George St. Geegland and Gil Faizon, two aging writer/performers, best known for their work on Comedy Central’s prank-show-within-a-sketch-show Too Much Tuna, made their off-Broadway debut on December 1st at the Cherry Lane Theater.
I have not seen the play, nor am I totally clear the name of it (Oh Hello? We’re Us, You’re You, Let’s Talk?), but today I attended a very colorful press conference where the following happened:
First, the event was introduced by dentist/comedian Jeffrey Gurian, flanked by two of his “Gurian Angels” – very serious-looking statuesque women in tight black pants, skin-tight “Gurian Angels” t-shirts, and red berets. We were told that, much like the Guardian Angels, they patrol the subways looking for crime. Not sure what the reason for this was – Gurian apparently has some kind of personal connection to Faizon and St. Geegland, which I missed because at that point I had not yet turned on my recorder.
When St. Geegland and Faizon entered the stage, they immediately warned the crowd of reporters that they were not there for any “Gotcha questions” or “Gotcha photos.”
The two insisted that their new success will not go to their heads, but clarified that did both already have, “a crippling addiction to cocaine.” (Their pronunciation – “cuh-caine” – was a bit difficult to understand, but they helpfully spelled the word out for the reporters present.)
When asked about the incredibly rapid ticket sales (the run sold out almost immediately), Faizon implied that they had bought the tickets themselves in bulk on Stubhub. Was this some kind of a joke?

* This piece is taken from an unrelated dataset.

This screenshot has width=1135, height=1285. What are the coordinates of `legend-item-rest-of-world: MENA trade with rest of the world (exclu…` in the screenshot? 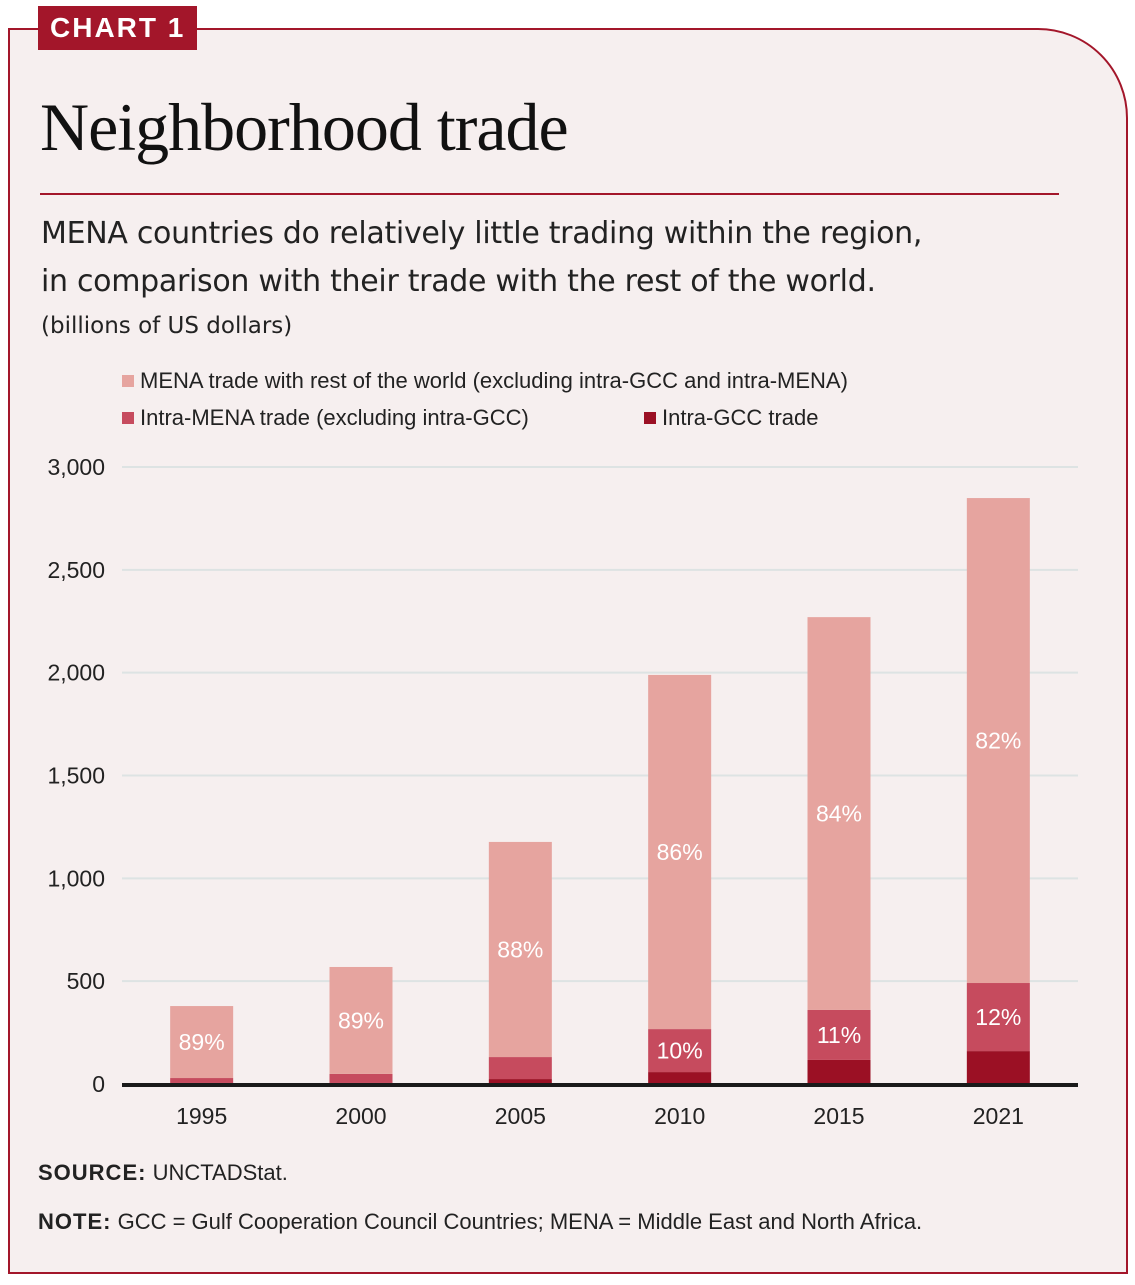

The two claimed that they were not there to talk about politics, but were big supporters of Bernard Sanders, who they knew personally from their time in Vermont (“apparently now he goes by ‘Bernie’ to appeal to the kids”). In fact, according to St. Geegland, the three of them were at one point known as “The Burlington Three” and were together responsible for “burning down the original Burlington Coat Factory.”
They were unwilling to make any statements about the current particulars of national politics beyond affirming their stance that, “We’re big liberals. But we do love money. And we’re a little racist.”
At one point, St. Geegland gestured at the large, brightly colored New York skyline behind them and admitted, “we stole this set.”
In a possibly surprising twist, the two of them claimed that Mike Tyson’s one man show on Broadway was a big inspiration for Oh Hello (We’re Us, You’re You, Let’s Talk?). St Geegland: “Whenever I walk through that [stage] door, I’m thinking about Mike Tyson.” This prompted Faizon to reveal that their show was actually directed for a short time by Buster Douglas.
When asked what they thought of Kim Kardashian and Kanye West’s new baby, they misheard the question and instead replied that they were very happy for Kim Novak and Adam West.
They referred to Alan Alda throughout.
There was a brief moment of tension when one reporter inquired about their relationship with former collaborators Nick Kroll and John Mulaney. The two explained that there was an incident at the Kroll Show wrap party where they had done “a dashboard length” of cocaine in their rental car (a PT Cruiser) and then gone into the wrap party, where they “recklessly burned every bridge at Comedy Center (sic).”
One moment that summed up the entire moment for me was when a journalist asked if they had seen the latest Broadway hit Hamilton. Both Faizon and St. Geegland immediately began raving about how fantastic is was, oohing and ahhing their approval before clarifying that…they hadn’t seen it.